## PROBLEM DESCRIPTION
The answer consists of one number: how many lines of the data below include the string "agent".

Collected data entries
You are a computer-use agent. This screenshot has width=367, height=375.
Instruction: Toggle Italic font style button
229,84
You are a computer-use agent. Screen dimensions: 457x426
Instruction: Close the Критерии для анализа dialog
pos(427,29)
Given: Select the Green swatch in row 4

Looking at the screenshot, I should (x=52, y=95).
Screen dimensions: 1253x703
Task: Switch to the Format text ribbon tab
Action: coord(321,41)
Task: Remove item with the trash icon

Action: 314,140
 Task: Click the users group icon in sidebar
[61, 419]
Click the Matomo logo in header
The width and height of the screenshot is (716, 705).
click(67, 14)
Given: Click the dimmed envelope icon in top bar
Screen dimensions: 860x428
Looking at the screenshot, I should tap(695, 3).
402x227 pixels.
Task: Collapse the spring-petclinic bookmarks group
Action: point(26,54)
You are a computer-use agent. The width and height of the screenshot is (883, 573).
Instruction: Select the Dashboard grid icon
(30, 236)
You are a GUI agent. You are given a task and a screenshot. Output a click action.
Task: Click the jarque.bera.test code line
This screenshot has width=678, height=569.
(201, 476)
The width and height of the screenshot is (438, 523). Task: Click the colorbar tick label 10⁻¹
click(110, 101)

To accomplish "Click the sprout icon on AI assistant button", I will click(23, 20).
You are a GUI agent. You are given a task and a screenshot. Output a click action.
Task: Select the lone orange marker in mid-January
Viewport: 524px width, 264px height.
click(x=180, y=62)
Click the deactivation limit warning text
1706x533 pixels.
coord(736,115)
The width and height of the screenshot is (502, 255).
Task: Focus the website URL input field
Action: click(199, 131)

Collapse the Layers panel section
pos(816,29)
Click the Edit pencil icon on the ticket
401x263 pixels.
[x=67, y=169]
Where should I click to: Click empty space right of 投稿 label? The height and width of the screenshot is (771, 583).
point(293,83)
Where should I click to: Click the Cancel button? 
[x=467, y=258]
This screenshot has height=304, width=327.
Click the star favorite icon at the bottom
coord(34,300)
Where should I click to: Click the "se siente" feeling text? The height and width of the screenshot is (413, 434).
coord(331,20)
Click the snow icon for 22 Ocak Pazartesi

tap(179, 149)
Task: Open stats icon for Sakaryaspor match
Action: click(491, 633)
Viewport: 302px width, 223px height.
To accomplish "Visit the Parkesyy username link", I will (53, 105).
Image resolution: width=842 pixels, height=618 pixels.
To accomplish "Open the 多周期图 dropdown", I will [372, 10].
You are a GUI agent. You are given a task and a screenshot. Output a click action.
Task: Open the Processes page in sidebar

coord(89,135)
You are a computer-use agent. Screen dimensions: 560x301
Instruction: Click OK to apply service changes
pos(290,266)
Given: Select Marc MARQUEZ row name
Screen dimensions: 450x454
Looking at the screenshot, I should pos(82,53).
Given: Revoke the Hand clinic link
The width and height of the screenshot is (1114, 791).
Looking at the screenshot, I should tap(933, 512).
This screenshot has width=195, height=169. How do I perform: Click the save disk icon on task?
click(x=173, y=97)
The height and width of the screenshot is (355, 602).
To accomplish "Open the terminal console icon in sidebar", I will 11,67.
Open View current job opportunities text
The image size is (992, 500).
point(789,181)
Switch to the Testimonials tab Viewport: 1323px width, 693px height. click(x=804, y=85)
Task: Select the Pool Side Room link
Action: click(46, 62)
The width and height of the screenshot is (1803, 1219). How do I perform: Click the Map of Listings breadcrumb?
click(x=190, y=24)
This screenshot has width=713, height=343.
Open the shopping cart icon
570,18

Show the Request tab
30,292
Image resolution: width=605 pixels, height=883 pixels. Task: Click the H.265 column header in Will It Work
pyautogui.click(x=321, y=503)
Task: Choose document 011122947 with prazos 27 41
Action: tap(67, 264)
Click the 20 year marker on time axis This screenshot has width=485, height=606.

## RESPONSE AREA
7